New Slate
J and I are heading off to Portland for vacation next Thursday. Prior to our honeymoon in California, J had never been to the west coast; this will be his first time in the Pacific Northwest. I haven't been back since I graduated. I think I made a mistake with college. The Northwest, while beautiful at times, never really agreed with me. I don't know quite how to explain it, except that locations can feel right and wrong the same way relationships or clothes can. And Washington was always a little passive aggressive and had a tag that itched. Seeing as how the school I chose was crazy expensive and I'm still making payments on an education I don't feel particularly fondly about, I can't really tell you why I stayed there. I think it was a mixture of laziness and a general optimism that things would get better, or that they weren't that bad.
It was a weird time for me. I tried too hard to fit in with some people and didn't try hard enough to relate to others. I wrote really bad poetry. I went on snowy winter backpacking trips. I went to frat parties. I worked in the coffee shop. I tried to audit a philosophy class. I wrote a bunch of incoherent nonsense about Ulysses for my senior thesis (though I thought it was brilliant at the time). Colorado born and bred, the constant cloudiness and rain there felt overly oppressive. I felt miserable most of the time, though it was punctuated by moments of happiness. I only have a couple friends I still keep in touch with from there.
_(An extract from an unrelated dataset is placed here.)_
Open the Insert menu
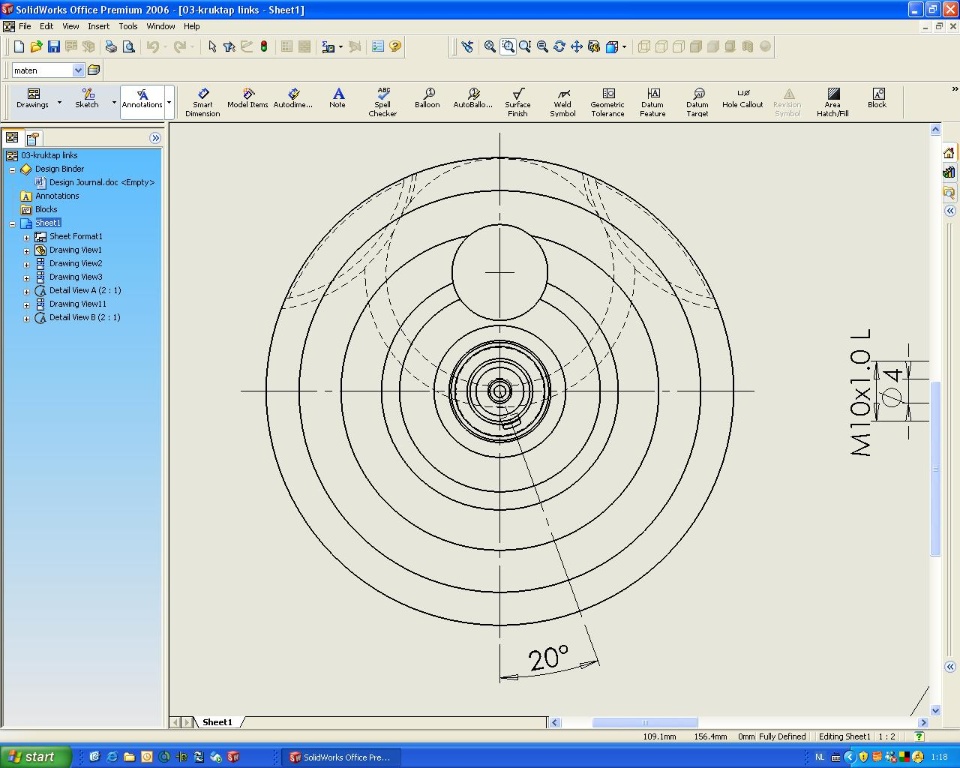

Every so often, I'd hop in the car and head down to Portland to visit Willow, where I'd get to absorb her own, very different, college experience. No less angsty, but much more hippy.
The whole experience was in stark contrast to my time on the east coast, where I immediately felt in place. I spent the hardest years of my life so far there between 9-11 and trying to find a good job while living off pennies, yet it somehow immediately resonated differently with me. And Denver, well, Denver's home.
I'm looking forward to starting fresh with the Northwest, washing it free of all the bad connotations from the past and seeing it again with new eyes. Everything is different now anyway. No one's in college, Willow has her own home and job and friends there. I'll be visiting to share in something happy and already established instead of running away from something uncomfortable.
Plus, we're being taken to Voodoo Doughnuts. Things tend to turn out okay when there are human-head sized donuts around.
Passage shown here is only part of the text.